Do whatever you have to do - what your mum couldn't. He's a creepy, aggressive bully.

neonjumper · 19/08/2020 10:25

You are becoming an enabler in the abuse of your children if you continue to subject your children to interaction with them ... yes, this includes your mother in this ... her need to see them is trumping protecting her granddaughters from the abuse just as she did not protect you from the abuse.

Bottom line is she either sees them by herself or she doesn't see them at all.

You could go up to see her , tell her you will pick only her up and take her out of the house . If she does not come out with you , she doesn't see them .

Beautiful3 · 19/08/2020 10:26

I think that your childrens feelings over ride your mothers, sorry. If it were me, I'd leave the children at home and visit my mother occasionally. Your mother made her choice, this is how she wants to live. You should be protecting your children from abusive comments, so why arent you? If its because it will hurt your mothers feelings...then somethings wrong with your priorities.
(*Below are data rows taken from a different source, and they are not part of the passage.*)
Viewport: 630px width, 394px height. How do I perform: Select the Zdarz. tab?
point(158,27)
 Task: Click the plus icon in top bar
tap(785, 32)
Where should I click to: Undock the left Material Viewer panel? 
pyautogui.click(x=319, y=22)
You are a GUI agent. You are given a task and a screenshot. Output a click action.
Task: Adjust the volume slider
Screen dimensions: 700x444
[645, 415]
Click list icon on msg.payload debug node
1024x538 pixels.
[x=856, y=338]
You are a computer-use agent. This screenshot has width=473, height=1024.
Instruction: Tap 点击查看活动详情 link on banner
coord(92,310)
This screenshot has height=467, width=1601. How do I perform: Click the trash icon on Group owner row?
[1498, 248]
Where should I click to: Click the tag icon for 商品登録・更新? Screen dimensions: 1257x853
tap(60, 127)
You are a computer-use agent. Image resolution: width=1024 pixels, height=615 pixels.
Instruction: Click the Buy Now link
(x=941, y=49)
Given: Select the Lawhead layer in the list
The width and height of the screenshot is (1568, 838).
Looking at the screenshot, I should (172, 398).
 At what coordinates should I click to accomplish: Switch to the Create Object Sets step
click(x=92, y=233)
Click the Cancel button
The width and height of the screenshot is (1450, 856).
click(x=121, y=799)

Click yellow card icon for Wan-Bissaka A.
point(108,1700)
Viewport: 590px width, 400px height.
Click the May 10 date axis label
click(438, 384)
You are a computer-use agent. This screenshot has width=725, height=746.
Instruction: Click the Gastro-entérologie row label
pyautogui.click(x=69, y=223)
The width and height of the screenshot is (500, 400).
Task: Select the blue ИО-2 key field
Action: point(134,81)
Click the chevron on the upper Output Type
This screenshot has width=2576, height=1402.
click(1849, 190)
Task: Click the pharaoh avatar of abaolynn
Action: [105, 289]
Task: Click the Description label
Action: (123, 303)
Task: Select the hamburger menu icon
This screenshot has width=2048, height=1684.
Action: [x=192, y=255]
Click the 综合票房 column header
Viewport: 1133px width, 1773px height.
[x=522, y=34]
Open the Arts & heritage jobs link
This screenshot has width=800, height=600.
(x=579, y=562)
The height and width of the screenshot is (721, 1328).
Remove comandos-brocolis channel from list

Friendsoftheearth · 19/08/2020 10:26

Please protect your children - it’s a sign of how deeply damaged you are from your own upbringing that you’re even questioning whether this is wrong or not

Yes, because I question myself and my own judgement because he spent seventeen years hitting me, belittling me and terrifying me. He was an absolute monster actually, so compared to how he used to be, he does seem better. I am not sure I am explaining this well.

This IS his best behaviour believe or not.

OP posts:
ilovemydogandMrObama · 19/08/2020 10:28

Think it's one thing to have irritating relatives, but this is a continuation of the abuse he put you through.

First and foremost, you have an obligation to your DDs, and not to your mother who may not have condoned the abuse but nevertheless happened under her watch.

Stop contact and explain why to your DDs.

Eddielzzard · 19/08/2020 10:28

I totally agree with Alexandernevermind. Your mum has made her choice. You can choose to protect your daughters or keep your mum happy. Except she's not happy being married to such an awful man.

I would never let your DD's see your Dad again. I personally would visit without them.

SoPanny · 19/08/2020 10:29

@Friendsoftheearth

Please protect your children - it’s a sign of how deeply damaged you are from your own upbringing that you’re even questioning whether this is wrong or not

Yes, because I question myself and my own judgement because he spent seventeen years hitting me, belittling me and terrifying me. He was an absolute monster actually, so compared to how he used to be, he does seem better. I am not sure I am explaining this well.

This IS his best behaviour believe or not.

Doesn’t matter. Best behaviour or not you need to get your DCs away from the psychological damage of their grandfather bullying them and making inappropriate comments.

Step up.

Hidingtonothing · 19/08/2020 10:30

You can break this cycle OP, your DM didn't protect you but you can protect your girls and stop them growing up with his nastiness ringing in their ears and affecting their self esteem. It's your girls you owe your loyalty to, not your DM I'm sad to say, she chooses to stay and expose herself to his poison but she shouldn't expect you or your girls to do the same just to see her. If you/she can't come up with a way to see her alone then she has to accept not seeing you or her GC as a consequence of staying with him I'm afraid. Sorry, I know that would be hard on you too but that man has done enough damage, don't let him hurt you or your girls anymore Flowers

MilerVino · 19/08/2020 10:31

@Friendsoftheearth

My mother gets so upset because she loves her gds very very much, and always tries to see them as much as possible, she actually calls them the light of her life. It feels cruel to cut them out of her life, but you are right I don't actually have much of a choice.

He is a cruel man, he always has been, and I have never been able to manage his cruelty, anger or malicious comments. Nothing I do makes any difference.

She's just applying emotional blackmail to get what she wants. I feel sorry for her being stuck with him, but agree with pp that your daughters really do not need to be stuck with him too. And they need to know that you will prioritise them and that they are allowed to say no to people like this.
SoPanny · 19/08/2020 10:33

OP, what does your DC’s dad say about your DF?